Monday, November 6, 2017

Teaching Empathy by Living Empathy




Empathy -- the ability to put yourself in someone else’s shoes and feel what they are feeling. Humans are naturally empathetic to some degree.  Our hearts are touched and we, too, may cry when others tear up and are grieving.  We smile when others are laughing hysterically.  But young humans need help learning how to understand the vast array of emotions that others are going through.  Fortunately, empathy can be taught.  Learning how to put ourselves in someone else’s shoes is best learned when someone does that for us.  Rachel Stafford from HandsFreeMama.com relays this message in her weekly blog:

"Swim team practice has not been going well since my 11-year-old daughter had extensive oral surgery about a month a go. She tries to swim, but the pressure she feels beneath the water's surface is uncomfortable. I was very patient about this issue for several weeks and even had her examined by the orthodontist to make sure everything was okay. The doctor found no reason she couldn't swim as normal, so we returned.

That day, I planned to run errands while Avery practiced. She asked me to wait for a few minutes, so I did. The next thing I knew, she was holding onto the side of the pool with the look of distress on her face. The first thoughts that came to my head were unkind. Things like:

It's all in her head.

How long is this going to go on?

She just wants to go home and play Xbox with her friend.

As I walked to the side of the pool I asked for a new way to see and hear this situation that was getting quite tiresome. As the pool water splashed my feet, three powerful words came to mind. I'd said them to my husband while white-water rafting with my family. As we navigated our first set of raging rapids, I was scared my youngest daughter was going to fall out. I began calling out orders, sharp and gruff.

"Don't be mad," my husband had said. "I'm not angry, I'm scared," I said holding back tears. That's when three significant words came from my mouth: "That's fear talking."
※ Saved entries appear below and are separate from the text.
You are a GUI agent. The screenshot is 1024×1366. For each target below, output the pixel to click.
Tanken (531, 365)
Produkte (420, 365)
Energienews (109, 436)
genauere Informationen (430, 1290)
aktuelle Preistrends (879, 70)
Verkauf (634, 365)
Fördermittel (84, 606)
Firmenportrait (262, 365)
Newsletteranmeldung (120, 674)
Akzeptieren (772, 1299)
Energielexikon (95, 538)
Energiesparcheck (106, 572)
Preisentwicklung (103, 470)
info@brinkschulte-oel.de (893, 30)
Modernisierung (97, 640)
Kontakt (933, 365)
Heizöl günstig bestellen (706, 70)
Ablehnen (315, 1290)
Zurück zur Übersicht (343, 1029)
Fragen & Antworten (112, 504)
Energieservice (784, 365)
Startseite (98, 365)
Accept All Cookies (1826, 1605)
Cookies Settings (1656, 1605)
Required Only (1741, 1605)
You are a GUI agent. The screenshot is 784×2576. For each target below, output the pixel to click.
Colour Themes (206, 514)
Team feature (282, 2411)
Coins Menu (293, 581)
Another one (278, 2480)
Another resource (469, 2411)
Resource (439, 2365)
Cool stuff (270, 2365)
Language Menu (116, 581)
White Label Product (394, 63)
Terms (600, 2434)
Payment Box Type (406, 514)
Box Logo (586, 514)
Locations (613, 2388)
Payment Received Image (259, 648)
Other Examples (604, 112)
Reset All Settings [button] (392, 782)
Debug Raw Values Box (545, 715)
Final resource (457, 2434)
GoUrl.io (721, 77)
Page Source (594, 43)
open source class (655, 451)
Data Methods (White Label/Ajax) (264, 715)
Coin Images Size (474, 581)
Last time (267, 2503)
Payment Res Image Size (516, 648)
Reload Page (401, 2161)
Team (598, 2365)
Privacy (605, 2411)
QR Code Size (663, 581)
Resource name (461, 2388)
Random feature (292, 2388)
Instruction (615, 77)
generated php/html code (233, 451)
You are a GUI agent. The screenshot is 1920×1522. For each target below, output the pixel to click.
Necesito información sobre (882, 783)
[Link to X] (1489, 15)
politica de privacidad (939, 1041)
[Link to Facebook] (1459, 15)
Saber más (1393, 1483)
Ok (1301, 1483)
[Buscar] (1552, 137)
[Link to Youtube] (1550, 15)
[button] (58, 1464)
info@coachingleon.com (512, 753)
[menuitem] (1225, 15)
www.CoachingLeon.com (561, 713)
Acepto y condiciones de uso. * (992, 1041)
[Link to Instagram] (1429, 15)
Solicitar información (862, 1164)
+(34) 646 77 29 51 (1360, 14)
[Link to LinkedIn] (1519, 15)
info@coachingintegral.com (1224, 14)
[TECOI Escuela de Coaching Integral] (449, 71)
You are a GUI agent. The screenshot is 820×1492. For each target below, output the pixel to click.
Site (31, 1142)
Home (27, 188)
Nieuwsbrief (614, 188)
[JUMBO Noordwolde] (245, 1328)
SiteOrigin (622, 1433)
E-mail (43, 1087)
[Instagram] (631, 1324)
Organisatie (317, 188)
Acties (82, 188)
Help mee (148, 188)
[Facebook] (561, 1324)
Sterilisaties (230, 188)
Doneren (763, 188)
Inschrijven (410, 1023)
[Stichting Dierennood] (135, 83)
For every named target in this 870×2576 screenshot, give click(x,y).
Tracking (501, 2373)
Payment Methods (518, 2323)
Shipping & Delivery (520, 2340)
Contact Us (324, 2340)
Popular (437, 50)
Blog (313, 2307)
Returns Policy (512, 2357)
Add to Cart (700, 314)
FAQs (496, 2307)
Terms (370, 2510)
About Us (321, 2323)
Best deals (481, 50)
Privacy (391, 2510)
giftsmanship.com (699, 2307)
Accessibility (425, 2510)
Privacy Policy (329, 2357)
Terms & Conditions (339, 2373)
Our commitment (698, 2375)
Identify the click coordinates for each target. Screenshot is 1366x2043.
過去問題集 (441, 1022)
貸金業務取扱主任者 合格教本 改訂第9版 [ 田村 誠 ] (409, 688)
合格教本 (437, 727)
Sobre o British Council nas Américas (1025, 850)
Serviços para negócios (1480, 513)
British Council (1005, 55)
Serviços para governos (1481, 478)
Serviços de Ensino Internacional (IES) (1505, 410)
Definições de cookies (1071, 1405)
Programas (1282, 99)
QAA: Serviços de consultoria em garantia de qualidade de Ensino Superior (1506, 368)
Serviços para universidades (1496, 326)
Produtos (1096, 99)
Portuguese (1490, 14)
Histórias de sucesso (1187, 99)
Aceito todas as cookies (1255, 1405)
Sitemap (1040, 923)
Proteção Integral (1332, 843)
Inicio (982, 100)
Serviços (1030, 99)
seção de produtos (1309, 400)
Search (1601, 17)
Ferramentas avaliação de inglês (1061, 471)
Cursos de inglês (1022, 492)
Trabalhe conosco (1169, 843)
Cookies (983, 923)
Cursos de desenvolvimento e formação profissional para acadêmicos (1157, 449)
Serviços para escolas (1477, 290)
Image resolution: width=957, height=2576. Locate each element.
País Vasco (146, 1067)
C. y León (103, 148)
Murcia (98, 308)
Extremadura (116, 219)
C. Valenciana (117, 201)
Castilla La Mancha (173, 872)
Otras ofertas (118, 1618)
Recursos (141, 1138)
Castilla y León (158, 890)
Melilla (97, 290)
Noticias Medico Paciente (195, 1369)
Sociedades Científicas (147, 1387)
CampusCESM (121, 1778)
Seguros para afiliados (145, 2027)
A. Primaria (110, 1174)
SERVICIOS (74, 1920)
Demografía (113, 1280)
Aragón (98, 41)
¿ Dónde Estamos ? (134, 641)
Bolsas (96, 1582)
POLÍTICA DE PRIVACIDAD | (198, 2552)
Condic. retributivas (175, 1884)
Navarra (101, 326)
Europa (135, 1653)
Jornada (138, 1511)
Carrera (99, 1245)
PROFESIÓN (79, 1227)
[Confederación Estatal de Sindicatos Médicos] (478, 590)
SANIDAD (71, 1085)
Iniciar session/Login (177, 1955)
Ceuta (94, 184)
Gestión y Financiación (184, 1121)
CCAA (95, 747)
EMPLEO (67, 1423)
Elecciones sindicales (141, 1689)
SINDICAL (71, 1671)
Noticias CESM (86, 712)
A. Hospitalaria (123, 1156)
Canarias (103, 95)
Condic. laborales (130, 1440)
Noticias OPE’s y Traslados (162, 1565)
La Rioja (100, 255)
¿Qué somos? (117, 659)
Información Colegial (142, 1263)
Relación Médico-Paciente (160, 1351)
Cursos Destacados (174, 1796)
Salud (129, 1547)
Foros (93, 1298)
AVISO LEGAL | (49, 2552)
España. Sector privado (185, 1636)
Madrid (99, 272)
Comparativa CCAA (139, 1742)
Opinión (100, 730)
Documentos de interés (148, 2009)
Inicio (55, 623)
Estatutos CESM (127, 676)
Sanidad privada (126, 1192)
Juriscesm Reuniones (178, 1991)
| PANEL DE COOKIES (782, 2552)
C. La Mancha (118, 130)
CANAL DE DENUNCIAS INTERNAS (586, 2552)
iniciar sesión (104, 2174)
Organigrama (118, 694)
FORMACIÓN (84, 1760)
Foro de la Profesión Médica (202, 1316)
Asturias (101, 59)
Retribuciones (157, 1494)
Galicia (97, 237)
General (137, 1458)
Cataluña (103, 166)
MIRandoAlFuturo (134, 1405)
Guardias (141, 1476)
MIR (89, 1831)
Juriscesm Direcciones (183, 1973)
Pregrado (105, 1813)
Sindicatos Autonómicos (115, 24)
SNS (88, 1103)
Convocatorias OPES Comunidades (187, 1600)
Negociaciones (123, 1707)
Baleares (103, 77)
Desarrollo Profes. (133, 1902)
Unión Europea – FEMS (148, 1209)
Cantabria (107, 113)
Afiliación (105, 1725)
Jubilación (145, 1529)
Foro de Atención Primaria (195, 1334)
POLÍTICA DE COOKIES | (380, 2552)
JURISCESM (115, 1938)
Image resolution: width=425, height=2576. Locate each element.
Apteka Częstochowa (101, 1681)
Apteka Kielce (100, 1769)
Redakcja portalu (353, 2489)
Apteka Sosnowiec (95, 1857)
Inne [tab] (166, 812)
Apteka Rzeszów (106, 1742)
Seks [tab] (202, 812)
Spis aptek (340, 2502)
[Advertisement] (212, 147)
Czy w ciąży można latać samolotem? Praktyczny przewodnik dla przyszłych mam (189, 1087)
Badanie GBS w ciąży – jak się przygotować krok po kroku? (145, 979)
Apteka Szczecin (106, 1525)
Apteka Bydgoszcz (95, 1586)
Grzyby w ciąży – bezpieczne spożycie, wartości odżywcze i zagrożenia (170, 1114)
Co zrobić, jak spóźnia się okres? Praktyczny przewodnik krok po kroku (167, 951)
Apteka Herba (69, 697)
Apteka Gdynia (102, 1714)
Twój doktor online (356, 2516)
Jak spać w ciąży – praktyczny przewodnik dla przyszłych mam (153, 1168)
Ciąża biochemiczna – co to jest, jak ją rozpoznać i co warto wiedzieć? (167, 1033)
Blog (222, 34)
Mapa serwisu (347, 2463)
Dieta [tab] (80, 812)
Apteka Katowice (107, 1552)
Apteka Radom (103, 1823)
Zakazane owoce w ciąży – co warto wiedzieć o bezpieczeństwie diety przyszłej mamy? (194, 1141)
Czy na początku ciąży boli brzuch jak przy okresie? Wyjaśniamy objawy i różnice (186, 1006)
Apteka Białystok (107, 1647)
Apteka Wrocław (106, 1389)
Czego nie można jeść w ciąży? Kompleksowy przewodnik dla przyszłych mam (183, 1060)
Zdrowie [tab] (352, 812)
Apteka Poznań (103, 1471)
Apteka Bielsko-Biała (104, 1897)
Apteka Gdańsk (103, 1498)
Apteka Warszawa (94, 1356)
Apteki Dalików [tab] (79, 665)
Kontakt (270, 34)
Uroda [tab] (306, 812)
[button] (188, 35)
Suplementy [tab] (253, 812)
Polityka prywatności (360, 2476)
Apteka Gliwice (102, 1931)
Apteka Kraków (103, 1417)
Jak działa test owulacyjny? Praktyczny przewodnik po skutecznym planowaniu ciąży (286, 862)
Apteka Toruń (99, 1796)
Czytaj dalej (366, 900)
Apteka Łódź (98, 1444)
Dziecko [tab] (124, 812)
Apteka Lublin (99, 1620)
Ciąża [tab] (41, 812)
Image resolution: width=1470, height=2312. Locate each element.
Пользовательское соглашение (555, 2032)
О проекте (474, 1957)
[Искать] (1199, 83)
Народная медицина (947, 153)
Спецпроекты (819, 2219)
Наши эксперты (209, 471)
I am learning this about myself - when I am scared and anxious, I get controlling and mean. I am working on a different response, but in the meantime, I am learning to interpret my unpleasantness for my family so they know I am struggling and need time, space, and understanding.

With those thoughts fresh on my mind, I bent down to talk to my tearful daughter who was now holding her hand to her forehead. "I can't breathe," she cried. "I can't do this." This time I did not hear annoyance or an excuse to try to get out of practice. I heard something familiar. I heard fear talking.... and because of that, what came out of my mouth was surprisingly supportive and empathetic.

"It feels different than it used to, doesn't it? Things are still healing so it feels different, and different can be scarey. Thank you for trying." She nodded like what I was saying was true.

About that time, her coach came over and asked if she was okay. When we told her the situation, she suggested Avery grab her kickboard and fins and practice with her head above water. I was so grateful to her coach for providing an alternative so she could continue practicing in a more comfortable way. Avery did as she was told but asked me not to leave. So there I sat, watching her glide back and forth, amazed at the amount of bubbles my strong girl could make with her feet.

As I slowly let go of the things I'd planned to do, I could see clearly.

And what I saw was a girl who's been through a pretty traumatic event and is doing her very best to adjust to a new mouth and nasal cavity. It was different than what I've seen over the past month. And that is because I was listening beyong the words to hear her heart.

When we realize fear is talking.... Anxiety is talking....Despair is talking.... Hopelessness is talking....We realize this is not about us. And that allows us to respond to the hurting person in ways we couldn't before.

Our empathetic response has the power to create one small act of bravery and one glimmer of hope. From there, anything is possible."

Lean into your child this week and feel what they are feeling underneath their awkward, sometimes irritating behaviors. If you can feel what they are feeling and speak to that emotion, they will feel heard and understood. They will be able to turn things around. And hopefully, they will soon begin to respond in that same empathetic way to someone else.